FWIW, the average speed of a Tour de France rider--up hills, down hills, and on flats--is about 25 mph (Lance Armstrong's average was 25.9 mph.) Top time trial speeds are about 36.5 mph ... this is for the world's fastest riders in special aerodynamic helmets on special aerodynamic bikes.

a-1661111279 Aug 21, 2022 12:47 PM
Op-Ed: Bikeways Nurture Cities

ok so I was exaggerating a little- the point I was trying to make is that it seems the bike is always blamed but it is just a tool and it is the behavior and actions of people that need to be the focus. Education on bike etiquette and safety as an example. I was also trying to highlight that some people write about e-bikes and unsafe speeds but regular bikes can and do go pretty fast as well. I am a cyclist and I am very aware when I am on a multi use path or a busy street, I have to adjust my speed so as not to be a danger to others or myself. That is all I am advocating for.

MarcelK Aug 21, 2022 03:47 PM
Op-Ed: Bikeways Nurture Cities

12:47 You were exaggerating a lot. If you can't make your argument honestly then it's not a good argument. The fact is that you contradict yourself: "I have to adjust my speed so as not to be a danger to others or myself " -- exactly, which is why talk of bicycles going 30 mph on multiuse paths is nonsense. But see, the thing is that many young e-bike riders are *not* adjusting their speeds ... they lack the emotional and experiential maturity to appreciate the dangers of their behavior, so those people who write about e-bikes and unsafe speeds have a valid point that isn't countered by saying that "regular bikes can and do go pretty fast as well", especially when you absurdly exaggerate it. So yes, we need to change people's behavior, and education is part of that.

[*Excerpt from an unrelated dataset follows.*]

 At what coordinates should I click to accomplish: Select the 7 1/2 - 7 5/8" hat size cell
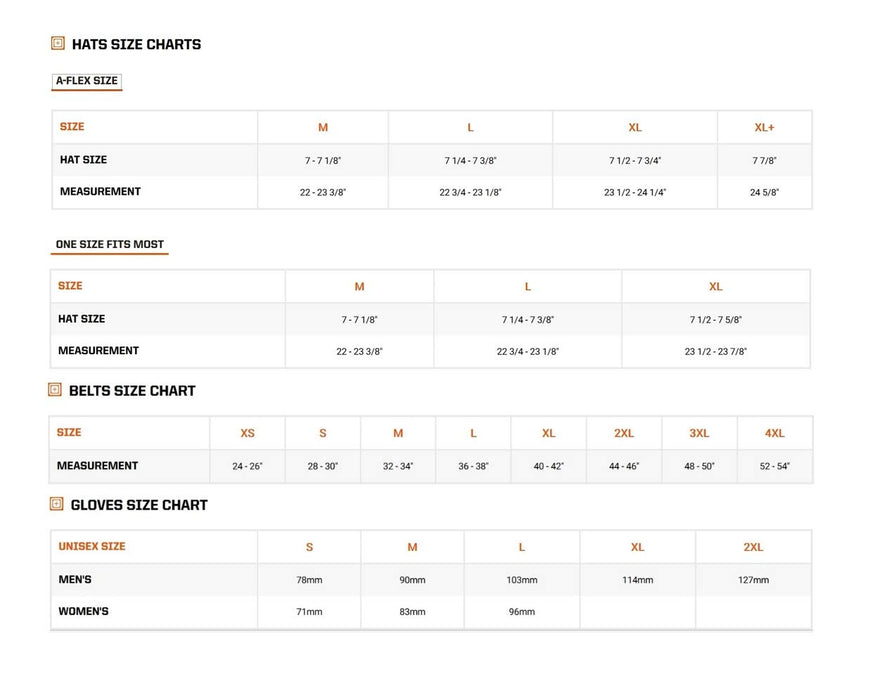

a-1661176788 Aug 22, 2022 06:59 AM
Op-Ed: Bikeways Nurture Cities

I’m curious on who is enforcing these laws / rules? Or is there any enforcement?

gnusman Aug 20, 2022 10:16 AM
Op-Ed: Bikeways Nurture Cities

So glad this was reprinted from the current issue of Condor Call the local Sierra Club's newsletter. It really needs wide circulation.
Perhaps one solution to allowing e-bikes is to have a line on the bikepath for e-bikes only, separating them from pedestrians and other bikes, wheelchairs etc. Basically mimicking a normal road with a bike path element. It will take up more room perhaps, depending on the location of the bikepath. But if biking is to become a serious alternative to cars, bikepaths must be designed to accomodate, say, someone who shops and carries the load on an ebike.
By the way, the Condor Call has lots more news and interesting local stories in addition to Katie's article. You can find it here:

Chainsaw Don Aug 20, 2022 11:47 AM
Op-Ed: Bikeways Nurture Cities

Let me get this straight on Modoc which has the Class 2 bike pathway, and now is proposing ruining a Nature Preserve and harming the Santa Barbara Land Trust which over sees several land trust, ruin their credibility. And now you are proposing another separate lane for E Bikes?
How about a separate pathway for wheel chairs, then electric wheel chairs, strollers, tric cycles, fast bikes, slow bikes.
You could if you owned the land. This is a nature preserve.